In short
Choose a digital marketing agency the way you'd hire a senior employee: check what they've actually built, ask how they measure success, demand transparency on tracking and reporting, and meet the people who will work on your account. Most bad agency relationships fail on transparency and ownership, not capability.
What separates a real partner from a sales deck
Almost every agency pitches strategy. Very few practise it. The ones worth hiring can show you specific work, specific tracking setups, specific reports and named people who will execute. They will also tell you what won't work in your category, not just what will.
Questions worth asking
These are the questions that reveal whether the agency thinks like an operator or a vendor.

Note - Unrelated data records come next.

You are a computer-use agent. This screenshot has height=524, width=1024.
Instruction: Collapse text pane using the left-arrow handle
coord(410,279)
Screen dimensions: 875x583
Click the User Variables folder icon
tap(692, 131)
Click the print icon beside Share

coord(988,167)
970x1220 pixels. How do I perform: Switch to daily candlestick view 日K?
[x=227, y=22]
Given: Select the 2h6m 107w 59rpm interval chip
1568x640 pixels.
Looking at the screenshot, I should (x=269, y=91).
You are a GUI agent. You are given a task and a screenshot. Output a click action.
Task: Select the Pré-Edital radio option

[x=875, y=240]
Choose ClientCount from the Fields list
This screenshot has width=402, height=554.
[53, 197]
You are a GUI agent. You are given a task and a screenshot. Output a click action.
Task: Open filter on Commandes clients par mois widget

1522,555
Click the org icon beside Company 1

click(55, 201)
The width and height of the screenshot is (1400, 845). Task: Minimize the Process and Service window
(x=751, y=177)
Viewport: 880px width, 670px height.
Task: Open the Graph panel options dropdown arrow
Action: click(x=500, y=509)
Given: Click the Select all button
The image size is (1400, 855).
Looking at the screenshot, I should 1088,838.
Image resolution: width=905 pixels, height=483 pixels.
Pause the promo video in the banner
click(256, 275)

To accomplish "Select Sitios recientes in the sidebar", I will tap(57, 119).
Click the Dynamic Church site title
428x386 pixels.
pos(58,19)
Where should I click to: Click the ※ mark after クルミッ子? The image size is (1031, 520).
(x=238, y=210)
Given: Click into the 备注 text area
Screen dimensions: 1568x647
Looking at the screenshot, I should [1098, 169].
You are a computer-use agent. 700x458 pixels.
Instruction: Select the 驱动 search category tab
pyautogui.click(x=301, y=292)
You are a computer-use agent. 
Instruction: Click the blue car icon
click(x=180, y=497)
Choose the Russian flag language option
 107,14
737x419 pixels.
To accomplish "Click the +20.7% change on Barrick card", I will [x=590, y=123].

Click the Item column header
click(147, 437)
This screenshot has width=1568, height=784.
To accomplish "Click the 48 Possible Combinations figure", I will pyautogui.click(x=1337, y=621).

- Show me a case study in our category or one structurally similar
- Walk me through how you'd set up tracking on day one
- Which person will run my account, and what is their workload?
- How do you measure success, and what reports will I see?
- What do you typically not work on, and why?
- What's your churn rate, and why do clients leave?
Red flags worth walking away from
Guarantees of specific rankings or specific lead volume. Vague 'we'll build a strategy in month one' answers. Locked-in 12-month contracts with no off-ramp. No named project lead. No clear tracking and reporting plan. Account managers who can't speak to the work.
The transparency standard
Your agency should give you full access to every account they manage on your behalf — Google Ads, Meta Ads, GA4, GSC, GBP, your CMS. Reports should arrive on a predictable cadence. Strategy should be co-owned, not delivered as a deck once a quarter.
How to pilot before you commit
A short scoped pilot — a tracking audit, a paid-media restructure, a content sprint — tells you in 30–60 days whether you've found the right partner. It's a cheap way to test execution before signing a long contract.